お父さんに手紙を書くことなどけしてすまいと思っていた私ですが、
このお金だけはお返しします。
でもこんなやり方をなさる人だとは思いませんでした。
しかし「今さらこんなことしても何にもならへん」と、書きかけの手紙を破く悠。
階下では、お初が悠の様子を気にしていた。
「悠、どないしたんやろ、朝からいっぺんも降りてきいへん」
「女将さんの気持ちもわかるけど、ホンマのこと言うの早すぎたんと違いますか?」と精二。

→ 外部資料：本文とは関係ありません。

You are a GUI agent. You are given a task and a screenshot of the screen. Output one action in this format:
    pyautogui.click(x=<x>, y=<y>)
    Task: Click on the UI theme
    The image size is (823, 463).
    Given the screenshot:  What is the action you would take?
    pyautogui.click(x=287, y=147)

「そやろか。けど思うたことパーッと言わんと気ぃのすまんタチやから」
「その男かて、東京やったらそうそう会いに来るわけやなし、
京都へは女将さんが黙っといたらそれで済むこととちゃいますか」
「わて、それはできんねん。
ヤミやったりちょこっと人騙すのはどうってことないけど、
世話になった人裏切るのはでけん」
「ま、そこがええとこですわ。
でも、やっと自分の力で生きていけると思うた所を、
お前はまだ親の手の内や言われたらこたえますや」
「そらそやな、そやな。
んもう、あんたが昨日はよ帰ってきはらへんから悪いんや~」
精二にヤツあたりするお初。
「今日ははよから行きますわ」
「また行くの?」
「米だけでもどんどん買っとかないと、店開けたらあっという間になくなってしまいしまっせ」
「一緒に行きたいけど悠一人にできんしな」
「そばについててあげんと自殺でもされたら困ります」
「えーっ、ちょっと、脅かさんといて」
「信じきってた女将さんが、親代わりのただのオバサンやったし、
かと言うて男の所に行く勇気もないし、諦めることもできひん。いっそ‥」
とタバコに火をつける精二。
「そんな!あの子は自殺するような子やないて」
「でも思い込むと何をするやわからん年頃ですかいな」
「ちょっと様子見てこ」
「そうやってなんべん様子見に行かはったか」
「今さら気にせんでもええ言うたかて遅いもんなぁ。どないしたらええねん」
そこに救世主のように雄一郎
「ボンボン! 初めて救いの神に見えた~」
「え?」
「悠連れてな、映画でも見てきて。そんでな悠のほんまの気持ち聞いてきて」
「悠さんどうかしたんですか」
「座って」といい、説明をはじめるお初。
悠は、一番最初に書いた智太郎のスケッチを見ていた。
下からお初の声がする。
「悠~、私ら買い出しいくよって~ ボンボン来てるからご飯つくったげて~」
「は~い」
「初恋の人に会ってどうかしてしまったのか? 一緒に奈良に行ったんやろ?」
返事をしない悠
「君の笑顔も言葉も初恋の人が持って行ったってわけか、
自分以外の人には見せるなって」
「‥‥もうあの人には会えひんのです」
味噌汁をよそいながら答えて泣く悠。
「おいおい、笑顔を見せてって言ってるんだよ。けんかでもしたのか?」
「いいえ、会ったらいかん人なんです。ここにいる限り会われへん」
「じゃあ、ここを出ればいい」
「今、あの人のとこへ行っても困らはるだけです。そんなことできひん‥‥
一人前にならはったら必ずうちを迎えに来てくれはります。
それまでうちは一人で立派に生きていたいんです、そのつもりやったのに、うちは‥‥ 父に操られていただけなんです。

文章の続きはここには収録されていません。